Arrange the records from the line containing "Given: Check the Save my information checkbox" through the line containing "pyautogui.click(x=665, y=49)" as a numbered list, leaving out any blank lines.
┌──
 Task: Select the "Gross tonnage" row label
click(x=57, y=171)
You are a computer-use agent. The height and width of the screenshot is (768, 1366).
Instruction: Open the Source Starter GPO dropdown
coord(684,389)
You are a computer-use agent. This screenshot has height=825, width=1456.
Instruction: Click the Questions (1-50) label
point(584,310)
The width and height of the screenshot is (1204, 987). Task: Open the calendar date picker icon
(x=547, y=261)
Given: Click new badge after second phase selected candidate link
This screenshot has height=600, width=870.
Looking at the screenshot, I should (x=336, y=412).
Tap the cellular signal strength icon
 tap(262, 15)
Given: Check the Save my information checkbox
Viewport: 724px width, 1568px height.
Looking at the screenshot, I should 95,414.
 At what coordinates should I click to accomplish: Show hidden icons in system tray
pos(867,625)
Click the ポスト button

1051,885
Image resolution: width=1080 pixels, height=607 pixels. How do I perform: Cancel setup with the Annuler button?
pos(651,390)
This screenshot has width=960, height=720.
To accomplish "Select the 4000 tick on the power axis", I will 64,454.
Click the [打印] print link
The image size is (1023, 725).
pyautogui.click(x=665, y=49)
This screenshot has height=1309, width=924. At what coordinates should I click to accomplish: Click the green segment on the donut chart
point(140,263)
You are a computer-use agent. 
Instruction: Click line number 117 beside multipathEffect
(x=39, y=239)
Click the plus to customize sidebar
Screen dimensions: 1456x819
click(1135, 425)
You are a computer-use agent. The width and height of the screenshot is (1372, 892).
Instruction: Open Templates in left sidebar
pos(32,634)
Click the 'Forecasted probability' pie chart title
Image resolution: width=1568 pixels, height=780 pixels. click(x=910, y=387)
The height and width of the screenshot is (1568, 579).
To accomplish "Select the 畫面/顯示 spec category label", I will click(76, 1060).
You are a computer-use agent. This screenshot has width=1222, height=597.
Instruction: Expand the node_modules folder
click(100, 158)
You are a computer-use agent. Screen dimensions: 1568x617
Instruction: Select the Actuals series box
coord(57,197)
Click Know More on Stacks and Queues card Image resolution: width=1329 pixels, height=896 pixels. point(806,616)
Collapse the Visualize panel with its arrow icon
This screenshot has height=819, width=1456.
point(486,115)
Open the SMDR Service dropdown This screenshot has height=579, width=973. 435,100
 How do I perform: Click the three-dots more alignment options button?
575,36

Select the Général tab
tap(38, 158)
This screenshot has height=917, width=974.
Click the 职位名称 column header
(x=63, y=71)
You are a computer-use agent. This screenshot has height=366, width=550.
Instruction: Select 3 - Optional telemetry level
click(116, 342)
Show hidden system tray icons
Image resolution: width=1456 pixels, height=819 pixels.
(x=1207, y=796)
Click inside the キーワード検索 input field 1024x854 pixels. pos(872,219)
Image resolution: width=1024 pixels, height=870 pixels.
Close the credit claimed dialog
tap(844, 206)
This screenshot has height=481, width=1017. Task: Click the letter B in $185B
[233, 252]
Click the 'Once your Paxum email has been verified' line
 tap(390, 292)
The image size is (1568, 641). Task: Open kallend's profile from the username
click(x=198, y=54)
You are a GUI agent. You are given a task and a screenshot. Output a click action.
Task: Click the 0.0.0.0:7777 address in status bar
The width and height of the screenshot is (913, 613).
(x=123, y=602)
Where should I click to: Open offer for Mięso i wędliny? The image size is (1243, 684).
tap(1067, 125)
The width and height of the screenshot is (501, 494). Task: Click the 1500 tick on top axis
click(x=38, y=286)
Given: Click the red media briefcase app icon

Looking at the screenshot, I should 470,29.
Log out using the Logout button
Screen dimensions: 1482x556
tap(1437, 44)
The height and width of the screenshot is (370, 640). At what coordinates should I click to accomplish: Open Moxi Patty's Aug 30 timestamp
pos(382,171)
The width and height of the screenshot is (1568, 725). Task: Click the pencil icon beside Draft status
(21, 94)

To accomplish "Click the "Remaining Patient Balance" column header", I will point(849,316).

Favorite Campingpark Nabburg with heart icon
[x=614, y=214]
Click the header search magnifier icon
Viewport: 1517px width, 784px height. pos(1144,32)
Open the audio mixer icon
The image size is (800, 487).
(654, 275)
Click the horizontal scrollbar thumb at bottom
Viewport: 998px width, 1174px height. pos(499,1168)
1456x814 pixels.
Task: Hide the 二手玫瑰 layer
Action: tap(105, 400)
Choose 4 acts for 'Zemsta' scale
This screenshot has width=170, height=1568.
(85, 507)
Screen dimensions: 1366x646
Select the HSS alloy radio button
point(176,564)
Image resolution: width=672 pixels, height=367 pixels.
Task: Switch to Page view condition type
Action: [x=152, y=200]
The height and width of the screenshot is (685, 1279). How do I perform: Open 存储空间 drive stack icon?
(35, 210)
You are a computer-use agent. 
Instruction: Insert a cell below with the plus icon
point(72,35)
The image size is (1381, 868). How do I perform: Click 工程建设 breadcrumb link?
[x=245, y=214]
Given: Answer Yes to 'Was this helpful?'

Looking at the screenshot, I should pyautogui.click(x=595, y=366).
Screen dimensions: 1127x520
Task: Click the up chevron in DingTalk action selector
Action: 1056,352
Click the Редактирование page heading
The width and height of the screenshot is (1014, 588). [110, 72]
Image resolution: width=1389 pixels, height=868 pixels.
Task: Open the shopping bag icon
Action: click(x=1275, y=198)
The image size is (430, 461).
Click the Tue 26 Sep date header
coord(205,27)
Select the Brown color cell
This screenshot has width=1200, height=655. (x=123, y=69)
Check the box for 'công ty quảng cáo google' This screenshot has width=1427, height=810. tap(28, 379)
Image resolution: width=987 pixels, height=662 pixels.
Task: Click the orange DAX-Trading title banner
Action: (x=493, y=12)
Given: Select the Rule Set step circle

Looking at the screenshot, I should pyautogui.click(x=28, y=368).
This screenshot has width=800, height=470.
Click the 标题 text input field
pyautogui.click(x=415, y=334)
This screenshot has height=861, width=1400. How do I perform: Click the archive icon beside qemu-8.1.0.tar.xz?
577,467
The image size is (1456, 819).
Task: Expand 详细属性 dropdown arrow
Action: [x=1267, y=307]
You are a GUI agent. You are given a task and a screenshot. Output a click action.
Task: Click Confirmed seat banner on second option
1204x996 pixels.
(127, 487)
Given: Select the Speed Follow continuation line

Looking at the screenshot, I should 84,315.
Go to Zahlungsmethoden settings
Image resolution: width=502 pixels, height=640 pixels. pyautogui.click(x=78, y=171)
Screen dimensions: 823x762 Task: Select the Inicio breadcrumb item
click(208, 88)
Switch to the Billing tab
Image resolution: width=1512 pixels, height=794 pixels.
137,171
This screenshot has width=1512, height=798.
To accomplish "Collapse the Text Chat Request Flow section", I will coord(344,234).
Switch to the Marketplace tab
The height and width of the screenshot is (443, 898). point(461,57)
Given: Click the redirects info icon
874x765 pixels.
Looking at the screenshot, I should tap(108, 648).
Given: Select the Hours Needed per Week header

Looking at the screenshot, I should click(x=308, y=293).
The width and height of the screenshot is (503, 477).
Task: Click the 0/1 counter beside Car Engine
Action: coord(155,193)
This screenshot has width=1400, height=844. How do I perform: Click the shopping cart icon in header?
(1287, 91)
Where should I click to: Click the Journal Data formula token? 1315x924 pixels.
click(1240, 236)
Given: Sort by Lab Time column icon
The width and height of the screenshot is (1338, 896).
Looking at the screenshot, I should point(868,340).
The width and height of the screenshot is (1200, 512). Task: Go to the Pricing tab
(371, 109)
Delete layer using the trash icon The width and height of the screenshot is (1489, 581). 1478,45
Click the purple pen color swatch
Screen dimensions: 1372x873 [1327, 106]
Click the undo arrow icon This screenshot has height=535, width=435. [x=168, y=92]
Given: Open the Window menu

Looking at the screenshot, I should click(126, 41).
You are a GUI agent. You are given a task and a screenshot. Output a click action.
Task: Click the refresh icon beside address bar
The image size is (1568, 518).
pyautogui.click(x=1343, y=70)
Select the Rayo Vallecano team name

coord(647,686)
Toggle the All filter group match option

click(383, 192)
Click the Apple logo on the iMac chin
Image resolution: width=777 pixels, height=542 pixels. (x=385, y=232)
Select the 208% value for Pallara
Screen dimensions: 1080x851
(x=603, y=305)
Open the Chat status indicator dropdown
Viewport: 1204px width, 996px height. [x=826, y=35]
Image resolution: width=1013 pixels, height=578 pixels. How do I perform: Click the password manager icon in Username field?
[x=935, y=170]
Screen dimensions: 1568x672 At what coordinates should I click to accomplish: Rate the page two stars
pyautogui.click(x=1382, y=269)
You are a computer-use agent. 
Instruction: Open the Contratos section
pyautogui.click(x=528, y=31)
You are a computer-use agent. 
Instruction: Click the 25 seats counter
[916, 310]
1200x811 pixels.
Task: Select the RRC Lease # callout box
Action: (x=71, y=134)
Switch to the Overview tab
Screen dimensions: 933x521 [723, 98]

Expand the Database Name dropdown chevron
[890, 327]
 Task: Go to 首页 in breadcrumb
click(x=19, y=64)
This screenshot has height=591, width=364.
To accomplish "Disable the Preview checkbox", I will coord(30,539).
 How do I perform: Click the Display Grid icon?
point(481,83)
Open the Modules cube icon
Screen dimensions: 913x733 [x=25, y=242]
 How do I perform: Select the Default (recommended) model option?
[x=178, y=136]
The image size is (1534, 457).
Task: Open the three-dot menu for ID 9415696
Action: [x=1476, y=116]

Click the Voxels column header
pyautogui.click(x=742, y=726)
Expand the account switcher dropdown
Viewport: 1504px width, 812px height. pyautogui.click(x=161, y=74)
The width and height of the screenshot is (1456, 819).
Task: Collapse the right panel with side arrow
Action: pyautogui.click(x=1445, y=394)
└──
## [Expected output]
1. Given: Check the Save my information checkbox
2. Viewport: 724px width, 1568px height.
3. Looking at the screenshot, I should 95,414.
4.  At what coordinates should I click to accomplish: Show hidden icons in system tray
5. pos(867,625)
6. Click the ポスト button
7. 1051,885
8. Image resolution: width=1080 pixels, height=607 pixels. How do I perform: Cancel setup with the Annuler button?
9. pos(651,390)
10. This screenshot has width=960, height=720.
11. To accomplish "Select the 4000 tick on the power axis", I will 64,454.
12. Click the [打印] print link
13. The image size is (1023, 725).
14. pyautogui.click(x=665, y=49)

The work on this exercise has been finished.